| INSTRUCTIONS TO FOLLOW |
Print exactly those lines that run from the beginning of the data to the line bearing "The image size is (869, 564).", inclusive.

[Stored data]

>>>

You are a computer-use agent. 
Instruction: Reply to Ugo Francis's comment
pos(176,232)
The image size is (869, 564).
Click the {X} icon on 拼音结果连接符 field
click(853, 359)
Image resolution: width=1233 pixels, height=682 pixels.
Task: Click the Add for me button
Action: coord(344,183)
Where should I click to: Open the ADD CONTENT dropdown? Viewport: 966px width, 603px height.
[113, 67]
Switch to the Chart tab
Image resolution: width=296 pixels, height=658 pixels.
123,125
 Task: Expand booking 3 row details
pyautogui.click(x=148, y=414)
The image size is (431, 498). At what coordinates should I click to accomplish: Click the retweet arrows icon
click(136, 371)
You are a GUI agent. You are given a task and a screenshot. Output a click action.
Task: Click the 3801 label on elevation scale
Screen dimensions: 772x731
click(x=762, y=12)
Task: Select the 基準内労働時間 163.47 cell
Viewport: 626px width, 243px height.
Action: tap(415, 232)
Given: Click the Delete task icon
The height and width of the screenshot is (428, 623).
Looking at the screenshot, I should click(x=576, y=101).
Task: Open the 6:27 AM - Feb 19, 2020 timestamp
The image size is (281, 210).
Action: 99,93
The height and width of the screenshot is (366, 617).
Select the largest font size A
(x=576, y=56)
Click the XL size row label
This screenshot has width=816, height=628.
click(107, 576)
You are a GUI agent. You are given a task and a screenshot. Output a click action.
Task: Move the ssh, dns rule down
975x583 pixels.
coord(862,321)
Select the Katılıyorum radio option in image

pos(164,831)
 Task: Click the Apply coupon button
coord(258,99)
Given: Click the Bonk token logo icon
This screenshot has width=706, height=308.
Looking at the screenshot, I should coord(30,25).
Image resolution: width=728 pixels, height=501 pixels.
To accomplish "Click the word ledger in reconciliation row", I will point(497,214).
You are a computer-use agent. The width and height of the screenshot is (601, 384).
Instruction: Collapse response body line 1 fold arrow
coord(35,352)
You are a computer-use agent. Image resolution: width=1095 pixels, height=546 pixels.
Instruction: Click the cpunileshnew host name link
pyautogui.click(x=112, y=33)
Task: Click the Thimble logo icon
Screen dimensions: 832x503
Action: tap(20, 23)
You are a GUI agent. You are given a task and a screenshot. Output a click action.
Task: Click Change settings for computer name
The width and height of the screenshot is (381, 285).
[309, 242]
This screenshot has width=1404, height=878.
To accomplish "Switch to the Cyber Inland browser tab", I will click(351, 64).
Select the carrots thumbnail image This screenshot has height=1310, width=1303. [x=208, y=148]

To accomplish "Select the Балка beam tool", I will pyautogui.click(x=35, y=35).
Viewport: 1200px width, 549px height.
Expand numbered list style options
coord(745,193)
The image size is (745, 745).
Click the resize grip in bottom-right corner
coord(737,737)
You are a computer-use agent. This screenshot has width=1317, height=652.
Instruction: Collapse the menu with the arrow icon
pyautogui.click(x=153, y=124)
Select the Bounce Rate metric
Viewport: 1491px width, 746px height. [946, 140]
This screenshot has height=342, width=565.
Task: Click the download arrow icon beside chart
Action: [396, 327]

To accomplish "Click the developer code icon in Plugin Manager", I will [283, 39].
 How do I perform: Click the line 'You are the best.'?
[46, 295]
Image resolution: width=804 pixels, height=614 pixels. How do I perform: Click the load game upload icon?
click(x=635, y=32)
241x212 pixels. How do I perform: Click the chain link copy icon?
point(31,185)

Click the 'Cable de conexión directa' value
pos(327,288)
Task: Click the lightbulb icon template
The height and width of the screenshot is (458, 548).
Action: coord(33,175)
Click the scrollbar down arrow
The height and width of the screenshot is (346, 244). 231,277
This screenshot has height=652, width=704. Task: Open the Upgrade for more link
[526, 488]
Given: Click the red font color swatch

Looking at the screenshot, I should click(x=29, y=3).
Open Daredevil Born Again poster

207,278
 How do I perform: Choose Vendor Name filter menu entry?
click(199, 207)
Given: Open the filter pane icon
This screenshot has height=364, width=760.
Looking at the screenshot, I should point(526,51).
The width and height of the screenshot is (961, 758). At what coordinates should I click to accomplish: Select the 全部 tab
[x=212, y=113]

<<<

| TASK RESPONSE |
You are a computer-use agent. 
Instruction: Reply to Ugo Francis's comment
pos(176,232)
The image size is (869, 564).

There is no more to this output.